=== TASK DETAILS ===
Whenever a line in the data contains "resolution", show that line.

=====

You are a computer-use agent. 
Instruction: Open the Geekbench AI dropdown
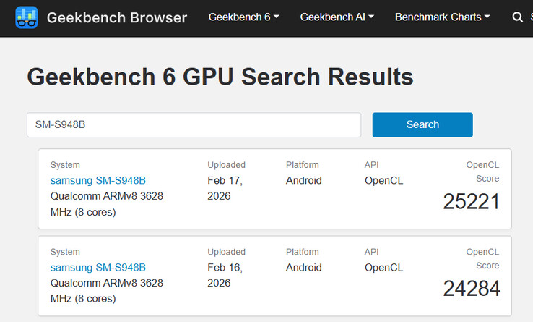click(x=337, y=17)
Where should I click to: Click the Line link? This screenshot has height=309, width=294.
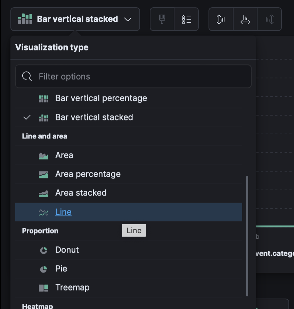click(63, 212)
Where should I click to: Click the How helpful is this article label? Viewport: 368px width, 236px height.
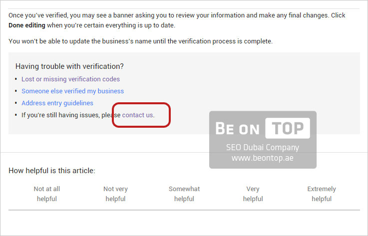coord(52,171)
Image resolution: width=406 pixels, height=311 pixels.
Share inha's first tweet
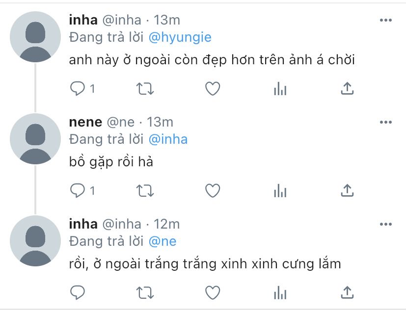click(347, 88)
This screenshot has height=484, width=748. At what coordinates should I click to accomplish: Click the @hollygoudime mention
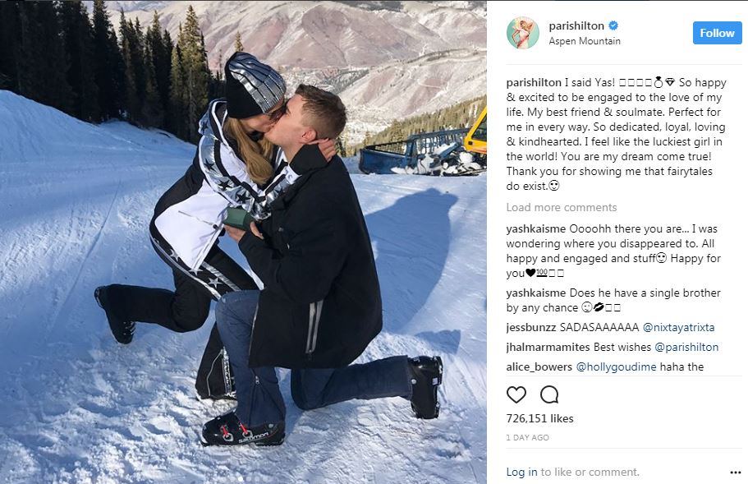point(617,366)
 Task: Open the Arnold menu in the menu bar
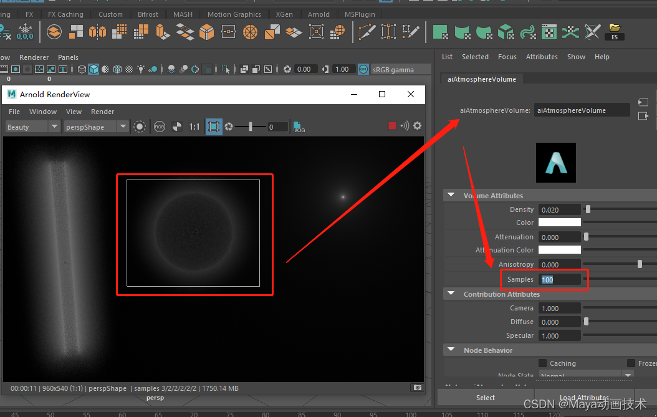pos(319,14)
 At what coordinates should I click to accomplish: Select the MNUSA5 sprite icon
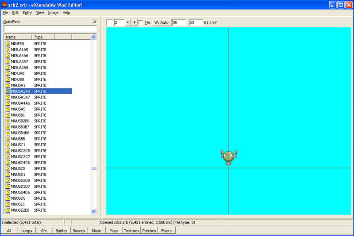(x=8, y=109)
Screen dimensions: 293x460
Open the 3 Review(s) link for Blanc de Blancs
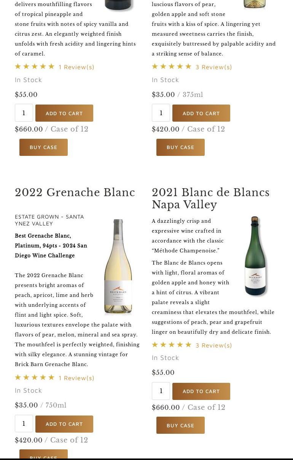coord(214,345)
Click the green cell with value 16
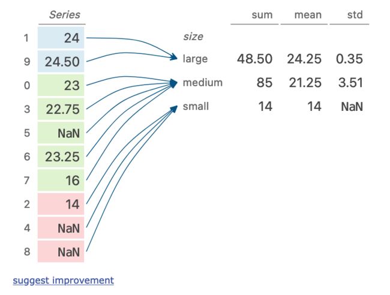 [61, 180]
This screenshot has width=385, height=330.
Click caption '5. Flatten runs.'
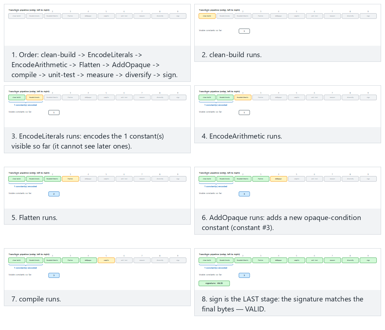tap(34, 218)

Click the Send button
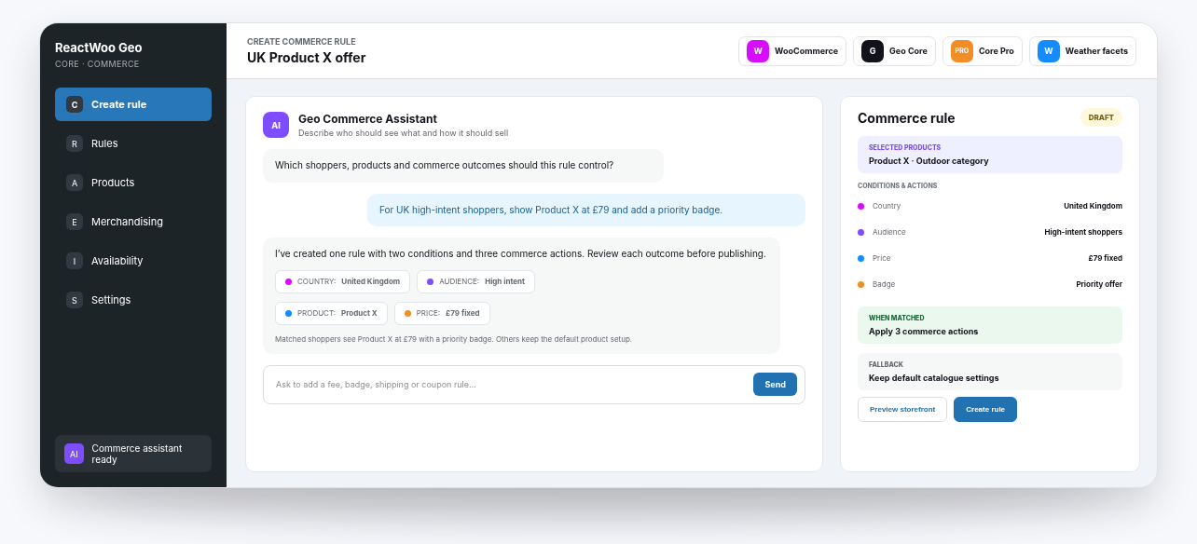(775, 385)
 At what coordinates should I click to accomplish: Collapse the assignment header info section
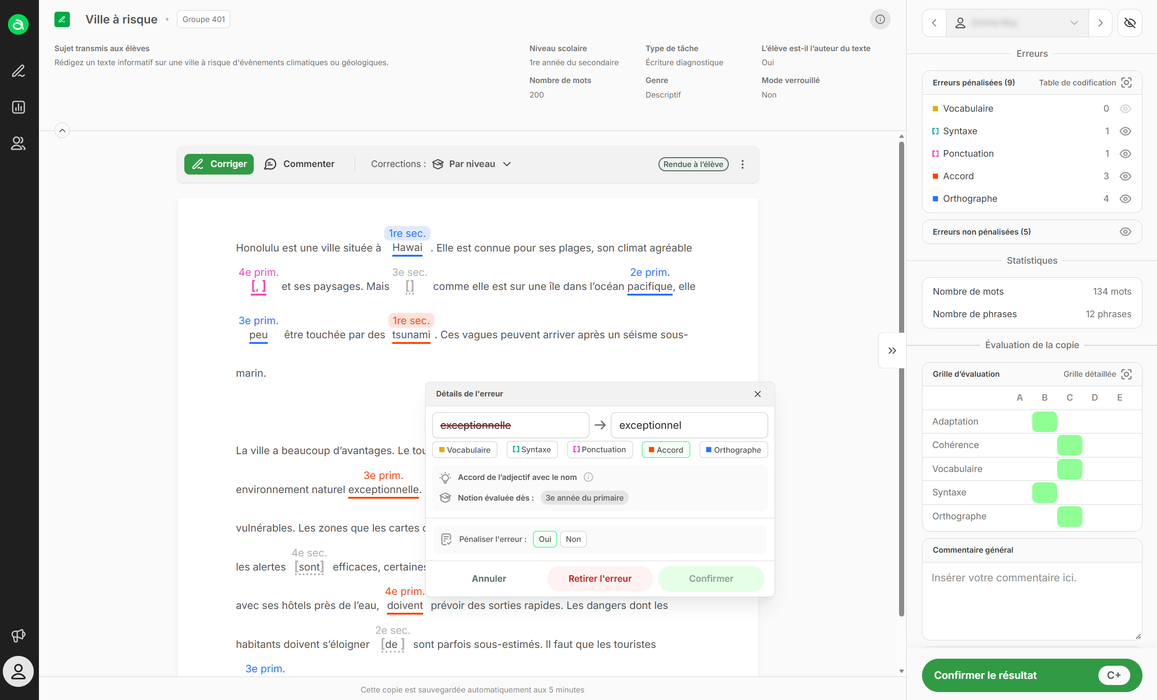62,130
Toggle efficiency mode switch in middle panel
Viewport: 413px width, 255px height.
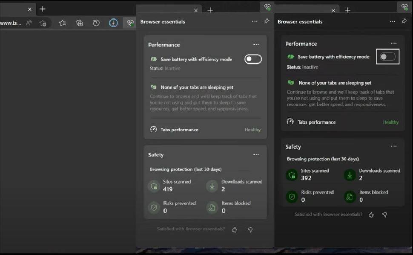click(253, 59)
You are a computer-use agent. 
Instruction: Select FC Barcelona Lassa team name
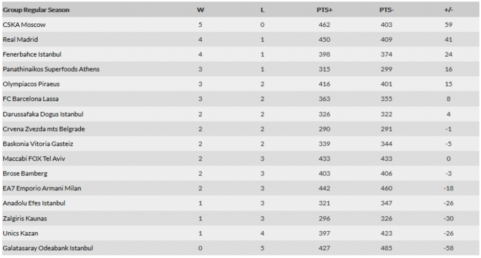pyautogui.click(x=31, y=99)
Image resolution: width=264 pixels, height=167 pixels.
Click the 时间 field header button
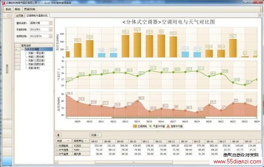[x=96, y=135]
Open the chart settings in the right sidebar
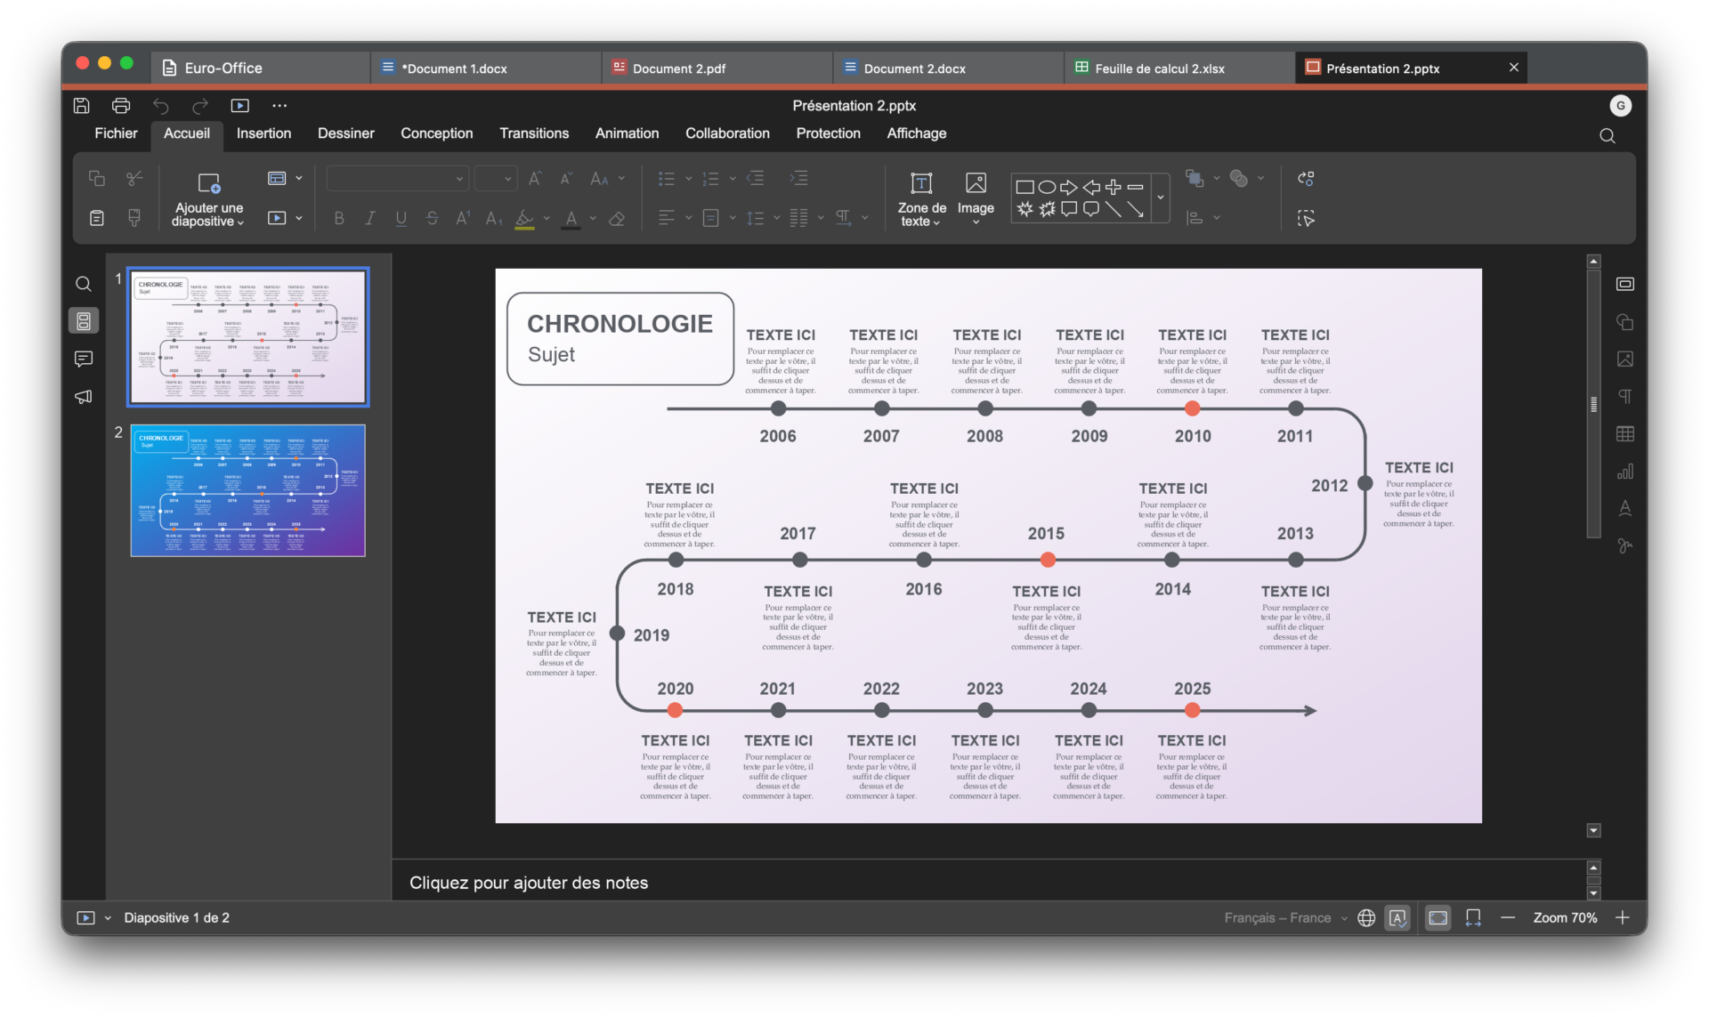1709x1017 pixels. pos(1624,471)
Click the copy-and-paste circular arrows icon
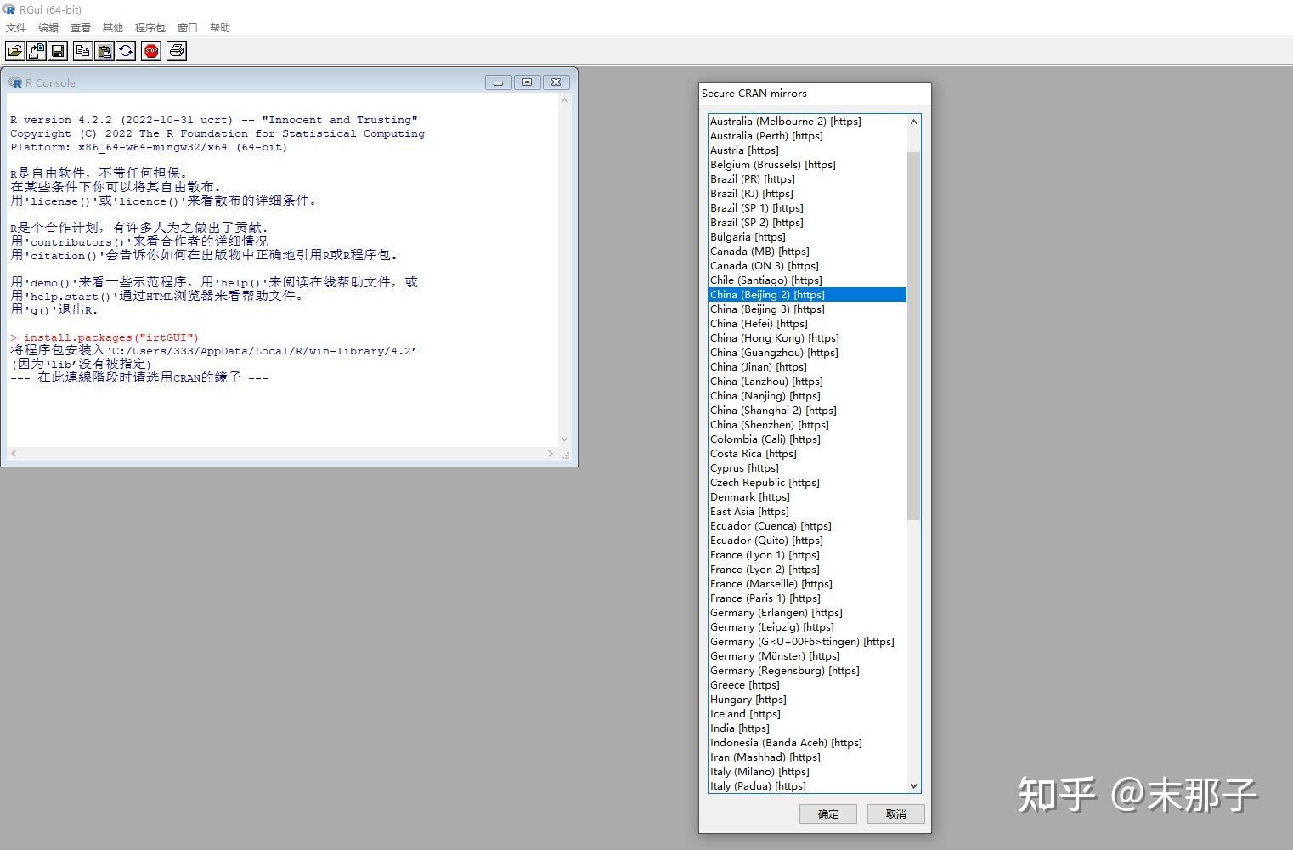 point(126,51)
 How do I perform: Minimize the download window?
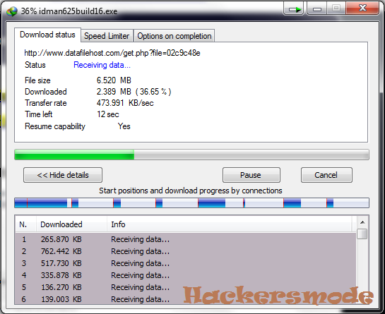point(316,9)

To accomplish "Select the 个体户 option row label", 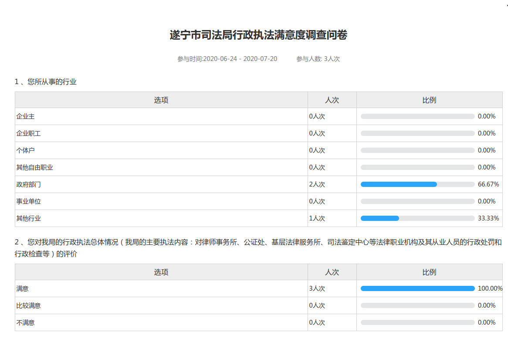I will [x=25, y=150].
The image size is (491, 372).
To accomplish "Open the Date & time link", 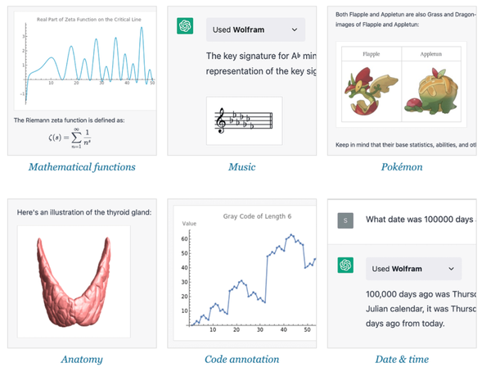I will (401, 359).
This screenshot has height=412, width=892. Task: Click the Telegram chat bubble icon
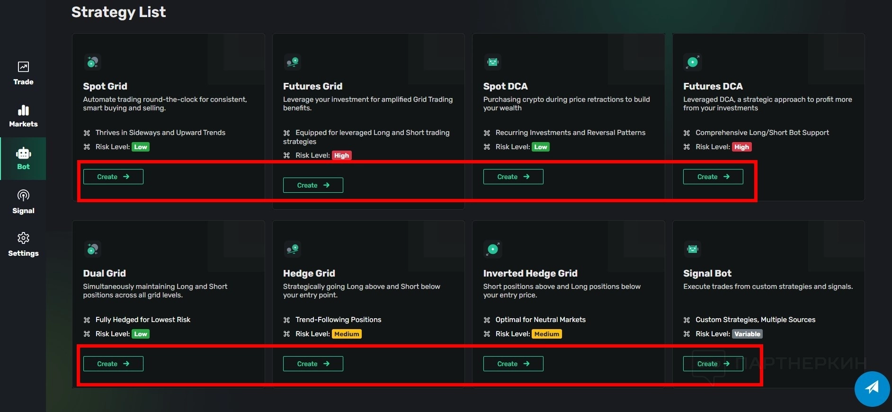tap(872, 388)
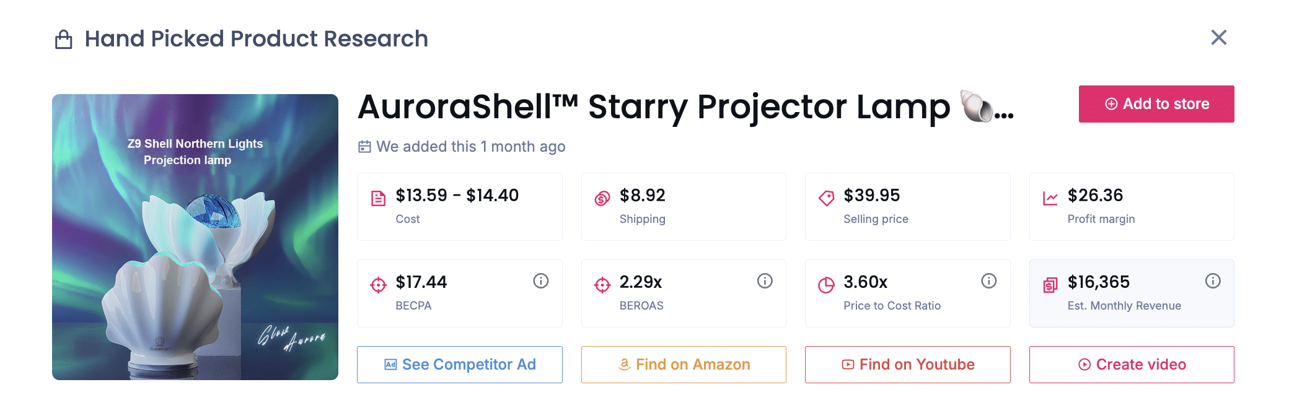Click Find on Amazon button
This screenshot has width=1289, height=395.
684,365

=====

=== OUTPUT ===
Image resolution: width=406 pixels, height=311 pixels.
Image resolution: width=264 pixels, height=167 pixels.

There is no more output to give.